Data things are complex, don’t let people crash into them. Iceberg is currently mostly used by big corps (I assume, correct me if I am wrong!), mostly because the first versions aimed at a huge amount of data. However, iceberg has the potential of simply being an abstraction layer that could be used at any company. But for such complex things, it’s essential to make it approachable and easy to use these kinds of things. And Iceberg makes it notoriously hard to be used by anyone except the Sparkyspark experts out there.
Photobox unboxes an interesting Data Platform. Photobox shows that it’s pretty easy to build a modern data platform using events and AWS-native technology.
Data Versioning is still a thing. And it’s still completely underrated, a niche topic one could say. I am glad to see companies like treeverse.io taking an initiative in pushing that topic further, both with content and with products.
Docker, Spark, and Iceberg: The Fastest Way to Try Iceberg!
What: It’s a blog post from the company tabular.io, who’s building around the Apache Iceberg project to create a seamless experience for Iceberg. It shows how to quickly set up a local version of Iceberg with notebook and Spark, and play around with the most basic things.
My perspective: FWIW, waaaah, finally guys. I almost broke my finger trying to get that to run myself even using your cool GDocs documentation for the tabular version of this ;)

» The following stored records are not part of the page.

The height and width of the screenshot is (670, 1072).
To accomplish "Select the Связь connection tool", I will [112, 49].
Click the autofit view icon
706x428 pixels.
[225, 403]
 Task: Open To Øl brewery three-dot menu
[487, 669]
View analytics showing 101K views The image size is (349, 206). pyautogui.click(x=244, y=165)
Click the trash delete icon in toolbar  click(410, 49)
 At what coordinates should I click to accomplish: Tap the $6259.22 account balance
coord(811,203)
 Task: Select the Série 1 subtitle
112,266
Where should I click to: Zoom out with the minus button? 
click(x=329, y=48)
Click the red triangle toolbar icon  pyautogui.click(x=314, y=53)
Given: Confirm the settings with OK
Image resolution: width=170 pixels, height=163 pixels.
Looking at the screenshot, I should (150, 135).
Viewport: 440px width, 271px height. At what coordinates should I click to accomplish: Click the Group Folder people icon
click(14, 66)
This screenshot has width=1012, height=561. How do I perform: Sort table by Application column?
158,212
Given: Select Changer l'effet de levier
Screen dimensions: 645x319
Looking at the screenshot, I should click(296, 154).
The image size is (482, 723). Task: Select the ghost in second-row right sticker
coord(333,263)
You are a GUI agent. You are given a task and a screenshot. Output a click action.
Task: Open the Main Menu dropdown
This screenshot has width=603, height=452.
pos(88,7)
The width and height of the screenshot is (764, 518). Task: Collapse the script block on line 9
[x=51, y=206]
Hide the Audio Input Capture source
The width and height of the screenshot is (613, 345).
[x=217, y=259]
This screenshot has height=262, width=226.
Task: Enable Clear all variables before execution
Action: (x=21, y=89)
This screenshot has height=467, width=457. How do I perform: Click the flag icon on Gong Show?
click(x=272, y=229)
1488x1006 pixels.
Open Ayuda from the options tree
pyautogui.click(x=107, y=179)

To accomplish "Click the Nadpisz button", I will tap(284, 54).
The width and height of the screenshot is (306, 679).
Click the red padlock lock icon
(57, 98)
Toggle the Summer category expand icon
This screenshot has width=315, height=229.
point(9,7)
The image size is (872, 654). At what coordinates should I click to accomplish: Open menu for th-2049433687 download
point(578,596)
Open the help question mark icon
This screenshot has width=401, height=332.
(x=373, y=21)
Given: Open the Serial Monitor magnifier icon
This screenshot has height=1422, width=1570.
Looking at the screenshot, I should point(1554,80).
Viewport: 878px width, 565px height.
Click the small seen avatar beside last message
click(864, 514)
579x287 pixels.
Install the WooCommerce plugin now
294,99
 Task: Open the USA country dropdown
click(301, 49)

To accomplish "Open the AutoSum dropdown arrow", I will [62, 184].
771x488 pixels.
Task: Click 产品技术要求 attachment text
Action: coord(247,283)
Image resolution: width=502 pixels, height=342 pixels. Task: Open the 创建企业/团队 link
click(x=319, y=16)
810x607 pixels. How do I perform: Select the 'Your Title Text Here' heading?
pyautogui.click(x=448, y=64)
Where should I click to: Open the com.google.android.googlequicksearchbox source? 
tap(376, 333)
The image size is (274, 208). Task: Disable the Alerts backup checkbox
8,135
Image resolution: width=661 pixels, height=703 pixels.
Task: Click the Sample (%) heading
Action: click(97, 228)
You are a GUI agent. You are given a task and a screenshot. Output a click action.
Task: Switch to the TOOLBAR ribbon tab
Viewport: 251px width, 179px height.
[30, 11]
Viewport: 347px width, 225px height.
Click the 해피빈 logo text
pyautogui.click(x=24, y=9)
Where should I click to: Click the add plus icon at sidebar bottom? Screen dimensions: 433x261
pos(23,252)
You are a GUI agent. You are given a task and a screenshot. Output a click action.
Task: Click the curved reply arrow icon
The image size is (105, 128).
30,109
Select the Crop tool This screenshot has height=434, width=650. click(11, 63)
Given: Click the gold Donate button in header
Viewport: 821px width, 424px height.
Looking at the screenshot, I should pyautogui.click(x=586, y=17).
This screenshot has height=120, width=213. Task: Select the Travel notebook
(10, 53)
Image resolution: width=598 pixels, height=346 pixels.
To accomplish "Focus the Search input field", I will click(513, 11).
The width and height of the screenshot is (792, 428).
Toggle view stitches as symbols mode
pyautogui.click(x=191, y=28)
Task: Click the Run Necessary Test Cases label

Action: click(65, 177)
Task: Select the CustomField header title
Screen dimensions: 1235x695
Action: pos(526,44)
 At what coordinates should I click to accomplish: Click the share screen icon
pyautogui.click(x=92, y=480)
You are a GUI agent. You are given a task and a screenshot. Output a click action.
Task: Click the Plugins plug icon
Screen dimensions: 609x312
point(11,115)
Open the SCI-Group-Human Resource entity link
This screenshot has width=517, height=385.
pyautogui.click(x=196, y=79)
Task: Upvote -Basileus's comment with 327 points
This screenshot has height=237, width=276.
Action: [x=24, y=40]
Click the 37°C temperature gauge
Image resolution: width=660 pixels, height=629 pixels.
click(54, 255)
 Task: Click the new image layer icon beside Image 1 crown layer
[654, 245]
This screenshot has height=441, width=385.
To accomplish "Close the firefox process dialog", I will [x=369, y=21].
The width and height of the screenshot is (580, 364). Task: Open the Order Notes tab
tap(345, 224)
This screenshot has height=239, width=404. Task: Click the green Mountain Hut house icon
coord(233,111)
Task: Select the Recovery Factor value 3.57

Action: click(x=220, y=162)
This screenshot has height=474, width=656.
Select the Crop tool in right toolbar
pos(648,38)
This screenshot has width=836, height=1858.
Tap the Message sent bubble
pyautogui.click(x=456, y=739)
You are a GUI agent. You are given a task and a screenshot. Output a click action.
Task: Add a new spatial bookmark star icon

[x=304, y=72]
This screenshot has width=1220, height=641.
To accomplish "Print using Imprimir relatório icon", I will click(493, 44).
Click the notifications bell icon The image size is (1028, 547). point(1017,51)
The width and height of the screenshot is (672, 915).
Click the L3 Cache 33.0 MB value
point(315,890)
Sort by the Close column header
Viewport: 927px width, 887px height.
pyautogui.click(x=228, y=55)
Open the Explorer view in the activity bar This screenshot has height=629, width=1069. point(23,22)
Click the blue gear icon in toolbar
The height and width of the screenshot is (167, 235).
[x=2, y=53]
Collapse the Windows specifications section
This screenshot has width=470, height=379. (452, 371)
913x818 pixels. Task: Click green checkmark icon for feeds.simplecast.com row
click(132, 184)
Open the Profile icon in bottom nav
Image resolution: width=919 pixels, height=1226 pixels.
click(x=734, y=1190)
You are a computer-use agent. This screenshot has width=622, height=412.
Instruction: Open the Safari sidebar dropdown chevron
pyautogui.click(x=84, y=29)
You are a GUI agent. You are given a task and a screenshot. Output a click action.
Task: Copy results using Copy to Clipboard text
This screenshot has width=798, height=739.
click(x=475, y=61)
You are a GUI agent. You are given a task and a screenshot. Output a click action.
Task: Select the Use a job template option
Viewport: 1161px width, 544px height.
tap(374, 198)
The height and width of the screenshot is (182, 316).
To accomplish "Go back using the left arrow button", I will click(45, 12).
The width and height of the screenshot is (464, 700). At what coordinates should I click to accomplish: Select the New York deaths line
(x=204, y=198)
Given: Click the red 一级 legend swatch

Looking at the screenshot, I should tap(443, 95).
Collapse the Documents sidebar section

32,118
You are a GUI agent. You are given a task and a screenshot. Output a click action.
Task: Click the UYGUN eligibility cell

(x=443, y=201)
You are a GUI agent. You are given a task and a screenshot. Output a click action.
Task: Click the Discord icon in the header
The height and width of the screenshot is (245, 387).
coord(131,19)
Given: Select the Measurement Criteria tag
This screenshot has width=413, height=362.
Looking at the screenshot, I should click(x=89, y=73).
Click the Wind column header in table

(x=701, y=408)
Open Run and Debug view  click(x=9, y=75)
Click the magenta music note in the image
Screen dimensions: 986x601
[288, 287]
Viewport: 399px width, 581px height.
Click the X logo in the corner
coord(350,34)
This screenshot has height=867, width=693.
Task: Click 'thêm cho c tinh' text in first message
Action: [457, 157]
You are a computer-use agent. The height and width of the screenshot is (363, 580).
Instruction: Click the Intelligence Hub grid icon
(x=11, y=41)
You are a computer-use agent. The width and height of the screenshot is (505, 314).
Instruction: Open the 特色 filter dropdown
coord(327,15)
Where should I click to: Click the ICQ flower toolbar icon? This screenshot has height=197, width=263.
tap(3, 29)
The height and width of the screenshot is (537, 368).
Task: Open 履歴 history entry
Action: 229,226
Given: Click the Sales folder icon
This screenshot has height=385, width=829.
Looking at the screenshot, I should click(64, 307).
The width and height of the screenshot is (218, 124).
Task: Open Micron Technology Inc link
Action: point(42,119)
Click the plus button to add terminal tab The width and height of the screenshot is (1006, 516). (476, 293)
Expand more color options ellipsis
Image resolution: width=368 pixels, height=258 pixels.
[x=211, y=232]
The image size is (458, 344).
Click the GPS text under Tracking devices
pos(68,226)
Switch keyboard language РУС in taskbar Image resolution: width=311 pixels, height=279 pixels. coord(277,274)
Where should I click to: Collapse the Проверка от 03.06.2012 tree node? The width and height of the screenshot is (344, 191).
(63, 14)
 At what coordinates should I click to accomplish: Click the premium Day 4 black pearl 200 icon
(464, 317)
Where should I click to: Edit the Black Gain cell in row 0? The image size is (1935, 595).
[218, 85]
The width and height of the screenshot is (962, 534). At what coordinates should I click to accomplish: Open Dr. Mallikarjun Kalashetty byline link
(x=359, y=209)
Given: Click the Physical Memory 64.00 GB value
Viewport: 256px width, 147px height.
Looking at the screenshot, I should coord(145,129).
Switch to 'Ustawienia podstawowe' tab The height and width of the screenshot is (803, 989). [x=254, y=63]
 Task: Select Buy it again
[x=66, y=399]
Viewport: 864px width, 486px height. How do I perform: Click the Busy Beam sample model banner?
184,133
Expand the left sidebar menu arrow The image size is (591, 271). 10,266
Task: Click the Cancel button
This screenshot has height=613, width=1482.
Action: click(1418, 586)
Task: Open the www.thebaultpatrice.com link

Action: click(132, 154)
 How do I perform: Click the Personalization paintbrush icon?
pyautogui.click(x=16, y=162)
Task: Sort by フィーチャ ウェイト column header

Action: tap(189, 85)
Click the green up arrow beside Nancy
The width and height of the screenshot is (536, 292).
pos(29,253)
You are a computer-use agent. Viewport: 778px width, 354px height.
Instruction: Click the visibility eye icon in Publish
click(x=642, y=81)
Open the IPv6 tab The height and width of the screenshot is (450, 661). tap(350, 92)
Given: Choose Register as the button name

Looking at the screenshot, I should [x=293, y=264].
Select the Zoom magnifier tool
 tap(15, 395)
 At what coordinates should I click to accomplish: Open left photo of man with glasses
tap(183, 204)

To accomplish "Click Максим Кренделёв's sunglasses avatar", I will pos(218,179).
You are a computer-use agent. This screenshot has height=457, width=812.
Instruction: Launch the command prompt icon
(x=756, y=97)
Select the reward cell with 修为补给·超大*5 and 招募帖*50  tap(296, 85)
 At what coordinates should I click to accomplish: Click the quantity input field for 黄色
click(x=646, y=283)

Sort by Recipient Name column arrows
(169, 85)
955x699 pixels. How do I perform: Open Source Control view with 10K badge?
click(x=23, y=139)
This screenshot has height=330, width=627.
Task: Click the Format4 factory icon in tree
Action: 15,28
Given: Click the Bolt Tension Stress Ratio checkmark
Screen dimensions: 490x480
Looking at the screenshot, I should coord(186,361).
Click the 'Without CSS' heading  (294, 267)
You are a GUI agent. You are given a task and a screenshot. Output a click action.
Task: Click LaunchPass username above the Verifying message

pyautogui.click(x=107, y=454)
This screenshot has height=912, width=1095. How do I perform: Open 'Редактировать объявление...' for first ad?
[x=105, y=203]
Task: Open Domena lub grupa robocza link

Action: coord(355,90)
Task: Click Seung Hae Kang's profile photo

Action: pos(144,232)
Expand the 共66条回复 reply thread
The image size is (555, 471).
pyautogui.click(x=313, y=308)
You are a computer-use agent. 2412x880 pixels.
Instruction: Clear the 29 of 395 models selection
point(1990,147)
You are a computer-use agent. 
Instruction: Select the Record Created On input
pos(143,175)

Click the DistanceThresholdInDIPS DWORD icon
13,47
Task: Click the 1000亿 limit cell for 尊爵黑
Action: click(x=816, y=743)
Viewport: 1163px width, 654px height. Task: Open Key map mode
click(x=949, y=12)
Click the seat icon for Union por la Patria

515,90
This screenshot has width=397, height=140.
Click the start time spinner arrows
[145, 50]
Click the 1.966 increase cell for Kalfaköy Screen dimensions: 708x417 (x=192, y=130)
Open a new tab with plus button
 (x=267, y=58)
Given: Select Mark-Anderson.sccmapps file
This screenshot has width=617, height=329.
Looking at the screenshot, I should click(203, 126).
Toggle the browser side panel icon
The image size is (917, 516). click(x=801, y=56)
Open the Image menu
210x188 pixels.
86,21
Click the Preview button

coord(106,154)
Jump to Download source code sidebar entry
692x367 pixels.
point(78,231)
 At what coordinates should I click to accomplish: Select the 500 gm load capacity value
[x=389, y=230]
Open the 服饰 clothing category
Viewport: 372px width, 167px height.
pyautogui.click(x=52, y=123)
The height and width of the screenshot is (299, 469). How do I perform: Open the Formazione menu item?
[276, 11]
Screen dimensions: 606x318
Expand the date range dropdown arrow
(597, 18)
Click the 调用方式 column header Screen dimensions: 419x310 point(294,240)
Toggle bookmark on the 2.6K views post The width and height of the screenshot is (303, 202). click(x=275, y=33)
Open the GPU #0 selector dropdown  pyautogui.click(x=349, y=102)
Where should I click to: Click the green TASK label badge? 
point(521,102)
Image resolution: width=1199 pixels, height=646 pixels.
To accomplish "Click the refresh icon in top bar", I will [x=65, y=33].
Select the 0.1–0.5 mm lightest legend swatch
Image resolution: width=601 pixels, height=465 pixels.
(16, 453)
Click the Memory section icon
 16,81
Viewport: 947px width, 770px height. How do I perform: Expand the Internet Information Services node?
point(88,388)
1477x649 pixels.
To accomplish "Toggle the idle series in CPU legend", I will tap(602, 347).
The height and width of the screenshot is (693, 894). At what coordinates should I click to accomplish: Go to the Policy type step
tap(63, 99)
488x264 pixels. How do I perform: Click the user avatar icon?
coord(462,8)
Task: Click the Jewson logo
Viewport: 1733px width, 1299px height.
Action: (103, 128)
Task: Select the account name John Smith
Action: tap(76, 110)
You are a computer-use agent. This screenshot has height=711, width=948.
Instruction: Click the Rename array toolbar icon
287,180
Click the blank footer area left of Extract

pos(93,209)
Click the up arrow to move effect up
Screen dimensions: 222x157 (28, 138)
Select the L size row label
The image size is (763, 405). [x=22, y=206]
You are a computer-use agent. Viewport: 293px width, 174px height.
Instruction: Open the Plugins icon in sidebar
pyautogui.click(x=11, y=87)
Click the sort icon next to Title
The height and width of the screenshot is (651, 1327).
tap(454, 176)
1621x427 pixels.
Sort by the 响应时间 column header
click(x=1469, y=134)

Iceberg is complex and hard to understand, so I am really excited about now having something I can show to people which they can get running in a couple of minutes and then understand the benefits of Iceberg themselves.
Iceberg in general as a table format is an important step into making the difference between data lakes and data warehouses disappear. It also is a great tool for solving a lot of challenges with data lakes out-of-the-box.
If you have a data lake inside your company, I really recommend checking out this mini-demo and seeing whether this could benefit you.
What: Stefano Solimito from Photobox writes about the new data platform they rolled out for the company Photobox. He shares the typical past problems, and how they set on a new standardized architecture using events and the Cloud Event specification. Everything is built on top of AWS using a bunch of AWS native technologies.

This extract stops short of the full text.